Print the rows starting with the one that contains "Instruction Manual (110, 440)" and going on through the one that contains "E-mail (61, 531)", exactly as they appear, including both of those rows.

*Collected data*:
## BEGIN

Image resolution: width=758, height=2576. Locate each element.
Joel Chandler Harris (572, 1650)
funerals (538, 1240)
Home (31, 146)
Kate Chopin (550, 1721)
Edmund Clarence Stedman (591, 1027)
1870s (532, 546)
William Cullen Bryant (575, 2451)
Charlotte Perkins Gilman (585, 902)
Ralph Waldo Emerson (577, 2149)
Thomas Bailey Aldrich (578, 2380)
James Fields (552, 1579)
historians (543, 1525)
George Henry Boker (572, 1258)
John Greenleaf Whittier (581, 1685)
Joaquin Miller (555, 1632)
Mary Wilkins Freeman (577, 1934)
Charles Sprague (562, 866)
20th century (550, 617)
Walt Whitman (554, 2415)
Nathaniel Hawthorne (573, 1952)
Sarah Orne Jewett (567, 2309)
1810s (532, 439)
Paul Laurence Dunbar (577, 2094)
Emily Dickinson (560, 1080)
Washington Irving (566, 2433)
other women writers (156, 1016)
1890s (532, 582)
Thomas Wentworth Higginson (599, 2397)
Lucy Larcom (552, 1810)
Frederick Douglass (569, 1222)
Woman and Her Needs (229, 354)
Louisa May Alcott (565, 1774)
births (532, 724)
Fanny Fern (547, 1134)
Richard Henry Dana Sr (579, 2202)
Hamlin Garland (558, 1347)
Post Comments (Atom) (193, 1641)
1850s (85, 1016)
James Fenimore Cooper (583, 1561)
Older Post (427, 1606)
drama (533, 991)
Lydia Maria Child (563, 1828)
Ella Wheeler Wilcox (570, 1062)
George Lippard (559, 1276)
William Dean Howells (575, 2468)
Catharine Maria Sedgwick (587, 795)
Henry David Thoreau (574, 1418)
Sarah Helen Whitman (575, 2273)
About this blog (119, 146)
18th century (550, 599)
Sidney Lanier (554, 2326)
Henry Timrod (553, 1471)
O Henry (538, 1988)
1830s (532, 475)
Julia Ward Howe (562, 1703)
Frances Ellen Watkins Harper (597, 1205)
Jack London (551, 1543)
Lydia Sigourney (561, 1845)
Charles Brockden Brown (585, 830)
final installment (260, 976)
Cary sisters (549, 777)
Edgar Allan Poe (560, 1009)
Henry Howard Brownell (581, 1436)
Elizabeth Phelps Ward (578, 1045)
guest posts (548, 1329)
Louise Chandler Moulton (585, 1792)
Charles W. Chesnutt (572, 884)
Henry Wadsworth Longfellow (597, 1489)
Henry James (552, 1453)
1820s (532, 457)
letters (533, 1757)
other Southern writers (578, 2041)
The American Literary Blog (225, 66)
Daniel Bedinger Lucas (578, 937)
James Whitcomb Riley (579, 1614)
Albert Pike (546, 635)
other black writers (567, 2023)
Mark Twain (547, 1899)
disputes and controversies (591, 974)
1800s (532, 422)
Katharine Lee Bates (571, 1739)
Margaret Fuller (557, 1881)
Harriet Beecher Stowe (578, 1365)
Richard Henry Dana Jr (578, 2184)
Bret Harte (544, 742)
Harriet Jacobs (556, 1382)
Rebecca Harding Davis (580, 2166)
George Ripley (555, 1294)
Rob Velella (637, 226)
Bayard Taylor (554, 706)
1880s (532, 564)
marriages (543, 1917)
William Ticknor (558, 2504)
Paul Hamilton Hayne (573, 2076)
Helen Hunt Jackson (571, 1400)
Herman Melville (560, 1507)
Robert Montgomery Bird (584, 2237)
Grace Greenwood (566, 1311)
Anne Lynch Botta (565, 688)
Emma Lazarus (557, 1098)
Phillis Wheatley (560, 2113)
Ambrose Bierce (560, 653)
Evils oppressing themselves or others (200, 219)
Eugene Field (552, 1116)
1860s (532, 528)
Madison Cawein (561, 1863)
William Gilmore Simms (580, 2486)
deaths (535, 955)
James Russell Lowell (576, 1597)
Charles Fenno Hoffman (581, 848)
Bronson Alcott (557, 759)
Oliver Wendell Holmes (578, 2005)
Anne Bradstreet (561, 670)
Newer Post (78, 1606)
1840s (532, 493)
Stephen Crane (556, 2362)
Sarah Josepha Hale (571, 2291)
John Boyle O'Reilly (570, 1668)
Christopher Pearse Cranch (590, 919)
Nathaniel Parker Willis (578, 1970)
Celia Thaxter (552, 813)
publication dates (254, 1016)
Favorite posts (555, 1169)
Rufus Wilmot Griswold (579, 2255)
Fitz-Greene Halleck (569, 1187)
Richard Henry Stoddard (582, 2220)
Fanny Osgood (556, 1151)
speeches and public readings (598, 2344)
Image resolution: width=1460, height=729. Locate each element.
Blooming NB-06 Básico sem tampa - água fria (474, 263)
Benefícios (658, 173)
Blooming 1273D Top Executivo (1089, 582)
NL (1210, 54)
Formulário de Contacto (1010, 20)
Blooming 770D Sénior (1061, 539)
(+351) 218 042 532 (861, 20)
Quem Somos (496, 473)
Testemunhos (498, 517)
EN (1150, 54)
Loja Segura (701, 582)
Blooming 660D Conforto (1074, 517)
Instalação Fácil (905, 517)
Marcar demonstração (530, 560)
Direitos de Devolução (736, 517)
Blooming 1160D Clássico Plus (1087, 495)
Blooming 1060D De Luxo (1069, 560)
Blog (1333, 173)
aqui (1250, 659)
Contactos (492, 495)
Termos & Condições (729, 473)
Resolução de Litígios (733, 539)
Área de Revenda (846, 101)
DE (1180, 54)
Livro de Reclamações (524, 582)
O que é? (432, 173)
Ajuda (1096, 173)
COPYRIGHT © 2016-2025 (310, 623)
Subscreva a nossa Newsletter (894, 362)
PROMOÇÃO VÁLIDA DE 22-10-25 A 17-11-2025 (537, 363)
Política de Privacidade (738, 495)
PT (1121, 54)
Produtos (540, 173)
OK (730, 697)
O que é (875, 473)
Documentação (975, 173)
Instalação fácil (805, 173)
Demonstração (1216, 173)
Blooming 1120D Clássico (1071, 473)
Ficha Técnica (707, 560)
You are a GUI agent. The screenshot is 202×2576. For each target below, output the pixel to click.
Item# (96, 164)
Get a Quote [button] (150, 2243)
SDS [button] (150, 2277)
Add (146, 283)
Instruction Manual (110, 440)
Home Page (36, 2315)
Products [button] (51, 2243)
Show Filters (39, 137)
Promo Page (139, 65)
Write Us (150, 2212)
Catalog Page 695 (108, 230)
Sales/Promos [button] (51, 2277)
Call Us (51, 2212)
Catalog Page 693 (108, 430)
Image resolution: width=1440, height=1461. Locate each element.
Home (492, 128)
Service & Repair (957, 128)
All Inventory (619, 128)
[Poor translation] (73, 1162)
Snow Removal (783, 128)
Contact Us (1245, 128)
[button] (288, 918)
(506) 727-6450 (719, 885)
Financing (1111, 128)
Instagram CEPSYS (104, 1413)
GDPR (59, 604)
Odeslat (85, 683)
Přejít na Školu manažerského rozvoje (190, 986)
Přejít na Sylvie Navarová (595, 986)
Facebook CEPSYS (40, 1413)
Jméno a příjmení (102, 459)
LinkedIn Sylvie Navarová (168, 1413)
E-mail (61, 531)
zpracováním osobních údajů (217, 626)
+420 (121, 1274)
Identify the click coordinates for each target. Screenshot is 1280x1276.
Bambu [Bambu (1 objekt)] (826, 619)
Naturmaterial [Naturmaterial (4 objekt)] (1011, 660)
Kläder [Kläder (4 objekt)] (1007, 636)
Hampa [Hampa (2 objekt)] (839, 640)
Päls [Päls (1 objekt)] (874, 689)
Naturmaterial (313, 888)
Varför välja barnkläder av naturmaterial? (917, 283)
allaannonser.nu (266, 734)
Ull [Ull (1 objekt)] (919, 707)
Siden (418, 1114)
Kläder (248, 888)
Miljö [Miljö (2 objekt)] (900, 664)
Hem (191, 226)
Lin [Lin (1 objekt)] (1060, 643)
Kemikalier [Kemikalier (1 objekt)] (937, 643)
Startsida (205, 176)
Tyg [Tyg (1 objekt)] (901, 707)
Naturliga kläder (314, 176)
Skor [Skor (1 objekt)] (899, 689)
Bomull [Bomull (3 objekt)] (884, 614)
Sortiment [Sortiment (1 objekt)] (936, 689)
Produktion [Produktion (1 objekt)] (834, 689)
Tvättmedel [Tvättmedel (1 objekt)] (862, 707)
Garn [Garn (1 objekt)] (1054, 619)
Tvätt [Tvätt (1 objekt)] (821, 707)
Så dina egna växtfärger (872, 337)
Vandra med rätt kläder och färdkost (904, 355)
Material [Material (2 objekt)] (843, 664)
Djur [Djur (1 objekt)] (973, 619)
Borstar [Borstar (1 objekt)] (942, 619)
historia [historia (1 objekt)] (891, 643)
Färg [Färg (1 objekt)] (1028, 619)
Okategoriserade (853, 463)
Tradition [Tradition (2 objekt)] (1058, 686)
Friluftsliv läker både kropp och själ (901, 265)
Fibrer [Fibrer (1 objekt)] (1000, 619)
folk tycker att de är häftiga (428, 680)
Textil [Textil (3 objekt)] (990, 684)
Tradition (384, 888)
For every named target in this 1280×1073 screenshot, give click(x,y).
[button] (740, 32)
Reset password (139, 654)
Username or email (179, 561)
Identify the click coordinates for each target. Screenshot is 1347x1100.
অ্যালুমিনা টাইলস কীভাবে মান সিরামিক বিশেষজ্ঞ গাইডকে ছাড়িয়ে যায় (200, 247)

## END

*OUTPUT BELOW*:
Instruction Manual (110, 440)
Home Page (36, 2315)
Products [button] (51, 2243)
Show Filters (39, 137)
Promo Page (139, 65)
Write Us (150, 2212)
Catalog Page 695 (108, 230)
Sales/Promos [button] (51, 2277)
Call Us (51, 2212)
Catalog Page 693 (108, 430)
Image resolution: width=1440, height=1461. Locate each element.
Home (492, 128)
Service & Repair (957, 128)
All Inventory (619, 128)
[Poor translation] (73, 1162)
Snow Removal (783, 128)
Contact Us (1245, 128)
[button] (288, 918)
(506) 727-6450 (719, 885)
Financing (1111, 128)
Instagram CEPSYS (104, 1413)
GDPR (59, 604)
Odeslat (85, 683)
Přejít na Školu manažerského rozvoje (190, 986)
Přejít na Sylvie Navarová (595, 986)
Facebook CEPSYS (40, 1413)
Jméno a příjmení (102, 459)
LinkedIn Sylvie Navarová (168, 1413)
E-mail (61, 531)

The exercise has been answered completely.